Actually, this is maybe a meta point on this whole conversation. We were at colleges; Tyenne and I went on this college tour, and we spent several weeks speaking to college students, and I realized that there’s this piece of startup advice that became canon that I think is outdated. Back in the pre-AI era, it was really hard to come up with good new startup ideas because the best idea space had been picked over for like 20 years.

A lot of the startup advice that people would hear would be like you really need to sell before you build. You have to do detailed customer discovery and make sure that you’ve found a real new customer need, like the lean startup. Yeah, exactly. Fail fast, all this stuff.

That is still the advice that college students are receiving for the most part because it became so dominant. But I would argue in this new AI era that the right mental model is closer to what Harge said, which is just use interesting technology, follow your own curiosity, figure out what’s possible, and if you’re doing that, if you’re living at the edge of the future, like PG said, and you’re exploring the latest technology, there are so many great startup ideas, and you’re very likely to just bump into one.
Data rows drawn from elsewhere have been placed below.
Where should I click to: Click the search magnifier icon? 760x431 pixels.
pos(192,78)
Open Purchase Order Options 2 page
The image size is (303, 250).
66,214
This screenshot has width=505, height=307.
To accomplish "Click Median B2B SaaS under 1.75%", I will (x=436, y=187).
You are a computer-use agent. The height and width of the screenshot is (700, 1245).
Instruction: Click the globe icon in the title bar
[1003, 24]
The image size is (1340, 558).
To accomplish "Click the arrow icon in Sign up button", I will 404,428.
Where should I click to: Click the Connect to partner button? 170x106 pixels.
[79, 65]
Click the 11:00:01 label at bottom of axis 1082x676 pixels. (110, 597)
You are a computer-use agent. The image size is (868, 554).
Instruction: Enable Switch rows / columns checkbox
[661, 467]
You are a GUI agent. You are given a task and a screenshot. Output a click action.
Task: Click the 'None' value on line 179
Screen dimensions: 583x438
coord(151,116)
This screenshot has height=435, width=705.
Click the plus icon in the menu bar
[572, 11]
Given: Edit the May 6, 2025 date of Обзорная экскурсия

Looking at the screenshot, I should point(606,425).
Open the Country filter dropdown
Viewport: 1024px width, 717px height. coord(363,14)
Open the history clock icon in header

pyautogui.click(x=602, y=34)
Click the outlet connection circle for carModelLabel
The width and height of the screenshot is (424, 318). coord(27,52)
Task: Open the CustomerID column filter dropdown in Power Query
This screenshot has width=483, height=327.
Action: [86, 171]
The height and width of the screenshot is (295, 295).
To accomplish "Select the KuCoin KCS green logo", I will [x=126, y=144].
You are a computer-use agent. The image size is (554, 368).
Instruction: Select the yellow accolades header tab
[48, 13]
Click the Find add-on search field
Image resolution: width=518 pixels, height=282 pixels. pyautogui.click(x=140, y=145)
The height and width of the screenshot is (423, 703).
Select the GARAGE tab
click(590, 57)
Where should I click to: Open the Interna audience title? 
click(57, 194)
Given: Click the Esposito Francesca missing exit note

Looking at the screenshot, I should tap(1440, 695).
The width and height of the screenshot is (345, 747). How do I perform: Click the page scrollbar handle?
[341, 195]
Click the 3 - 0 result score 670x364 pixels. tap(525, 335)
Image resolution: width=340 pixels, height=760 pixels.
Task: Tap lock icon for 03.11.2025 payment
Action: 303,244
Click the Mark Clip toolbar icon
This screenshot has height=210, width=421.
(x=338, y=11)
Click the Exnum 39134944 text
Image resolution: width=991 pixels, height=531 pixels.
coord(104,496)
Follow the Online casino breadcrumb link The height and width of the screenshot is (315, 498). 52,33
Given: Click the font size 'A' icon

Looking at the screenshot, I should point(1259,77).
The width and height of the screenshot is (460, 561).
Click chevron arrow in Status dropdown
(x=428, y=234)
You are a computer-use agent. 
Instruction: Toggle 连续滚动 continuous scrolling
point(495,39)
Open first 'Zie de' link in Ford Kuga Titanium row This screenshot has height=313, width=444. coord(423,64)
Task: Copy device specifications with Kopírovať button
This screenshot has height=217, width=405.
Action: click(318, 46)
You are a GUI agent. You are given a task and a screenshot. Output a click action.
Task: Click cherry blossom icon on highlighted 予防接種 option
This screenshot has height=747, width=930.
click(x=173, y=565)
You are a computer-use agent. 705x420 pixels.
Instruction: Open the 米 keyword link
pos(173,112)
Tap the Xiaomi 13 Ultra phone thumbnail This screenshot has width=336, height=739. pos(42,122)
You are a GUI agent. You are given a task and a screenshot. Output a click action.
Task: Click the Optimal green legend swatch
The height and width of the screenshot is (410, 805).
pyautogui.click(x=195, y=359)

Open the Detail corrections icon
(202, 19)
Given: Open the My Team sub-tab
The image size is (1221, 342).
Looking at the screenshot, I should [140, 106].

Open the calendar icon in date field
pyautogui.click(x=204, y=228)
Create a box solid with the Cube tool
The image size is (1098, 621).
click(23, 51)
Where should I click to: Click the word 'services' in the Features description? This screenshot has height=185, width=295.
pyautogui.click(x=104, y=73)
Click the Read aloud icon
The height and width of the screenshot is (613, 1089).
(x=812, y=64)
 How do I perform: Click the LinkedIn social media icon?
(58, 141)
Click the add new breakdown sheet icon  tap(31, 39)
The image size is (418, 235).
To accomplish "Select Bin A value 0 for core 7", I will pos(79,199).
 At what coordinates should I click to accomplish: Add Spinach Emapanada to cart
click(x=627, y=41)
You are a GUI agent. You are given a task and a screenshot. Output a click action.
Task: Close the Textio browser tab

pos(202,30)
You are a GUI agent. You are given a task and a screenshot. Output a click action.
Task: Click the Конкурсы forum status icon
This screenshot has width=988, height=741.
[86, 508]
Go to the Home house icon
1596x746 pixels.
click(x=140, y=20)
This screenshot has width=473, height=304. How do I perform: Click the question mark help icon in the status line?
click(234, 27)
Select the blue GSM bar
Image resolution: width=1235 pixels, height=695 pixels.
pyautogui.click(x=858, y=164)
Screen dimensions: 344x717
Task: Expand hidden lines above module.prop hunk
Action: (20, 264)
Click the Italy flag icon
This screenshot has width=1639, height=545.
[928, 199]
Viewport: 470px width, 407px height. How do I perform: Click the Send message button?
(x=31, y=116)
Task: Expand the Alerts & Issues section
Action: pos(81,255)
I guess the reason why it could work extra well today is that if you apply the right prompts and the right data set and a little bit of ingenuity, the right evals, a little bit of taste, you can get magical output. And then that’s still a secret, I think.

I mean, you can tell it’s still a secret because you could look at there are hundreds of unicorns out there that still exist and that are doing great. Growing year on year, have plenty of cash, all of that. But the number of them that are actually doing any sort of transformation internally is not that many; a shocking few number of companies that are 100 to 1,000 person startups that are going to be great businesses.

But that class of startup, by and large, they are not entirely aware; there isn’t a skunk works project in those things yet. The extent of it is maybe the CEO is playing around with it. Maybe some of the engineers who are forward-thinking are doing things in their spare time with it. Maybe they’re using Windsor for cursor for the first time, and it’s like you look down and you’re like what year is it?

It’s a little bit like, hey, you know, get on this. I think Bob McGru came on our channel, and he was just shocked. He was one of the guys as chief research officer building what became 01 and 03 and all these things, and then he releases it, and like who’s using it?

He expected this crazy outpouring of intelligence; it’s too cheap to meter, this is amazing, and it’s like actually like people are mainly just still on our quarterly roadmap unchanged from even a year ago. Yep. Pretty wild.

Okay, cool. I think that’s all we have time for today. My main takeaway from this has been there’s never a better time to build. So many ideas are possible today that weren’t even possible a year ago. The best way to find them is to just follow your own curiosity and keep building. Thanks for watching. See you on the next show.